Studio album by various artists
- Released: 1988 / 2005
- Genre: Ambient
- Length: 51:28
- Label: Opal Records/All Saints Records
- Producer: Various

Brian Eno chronology
| Hybrid (1985) | Music for Films III (1988) | Textures (1989) |

= Music for Films III =

Music for Films III is the third entry in Brian Eno's "Music for Films" series. It was the first in the series to include music from artists other than Brian Eno, including Roger Eno, Michael Brook, Laraaji, and Harold Budd, among others, with Brian Eno involved with the production of all tracks.

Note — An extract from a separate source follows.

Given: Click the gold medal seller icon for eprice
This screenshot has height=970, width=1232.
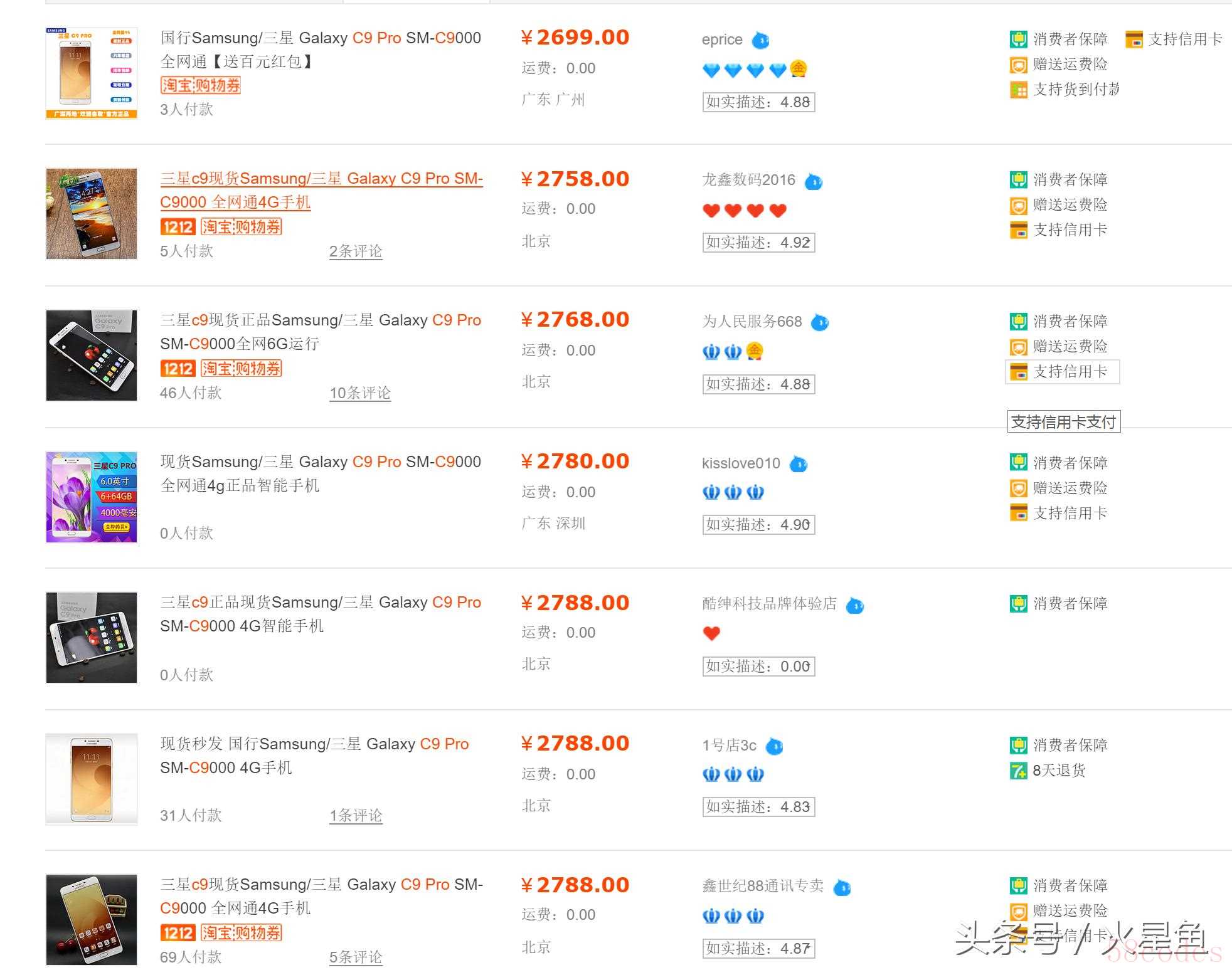Looking at the screenshot, I should (798, 69).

Several different versions of this album exist. The record and cassette release featured 15 tracks, while the original CD release contained the same tracks in a different playing order. In 2005, an updated CD, featuring two extra tracks, new artwork, a different playing order and sequencing by the group Marconi Union was released.

Various tracks from Music for Films III were incorporated into the soundtrack for Al Reinert's 1989 documentary For All Mankind.

Professional ratings
Review scores
| Source | Rating |
| AllMusic |  |

==Reception==
Spin wrote the album, "proffers sustained atmospheres and creeping unease, far from the cut and dash of modern pop".

==Track listing==
===Record/cassette===
- Side 1
1. Brian Eno - "Saint Tom" (3:35)
2. Brian Eno/Daniel Lanois - "White Mustang" (3:01)
3. Brian Eno/Daniel Lanois - "Sirens" (3:06)
4. Brian Eno - "Asian River" (4:20)
5. Laraaji - "Zaragoza" (3:05)
6. Roger Eno - "Quixote" (3:30)
7. Roger Eno - "Fleeting Smile" (2:30)
8. Brian Eno/Roger Eno - Theme for 'Opera'" (2:36)
9. Laraaji - "Kalimba" (2:47)
- Side 2
10. Daniel Lanois - "Tension Block" (3:09)
11. Michael Brook - "Err" (4:02)
12. John Paul Jones - "4-Minute Warning" (3:53)
13. Lydia Theremin/Misha Malin - "For Her Atoms" (3:33)
14. Harold Budd - "Balthus Bemused by Color" (5:17)
15. Brian Eno - Theme from 'Creation'" (3:04)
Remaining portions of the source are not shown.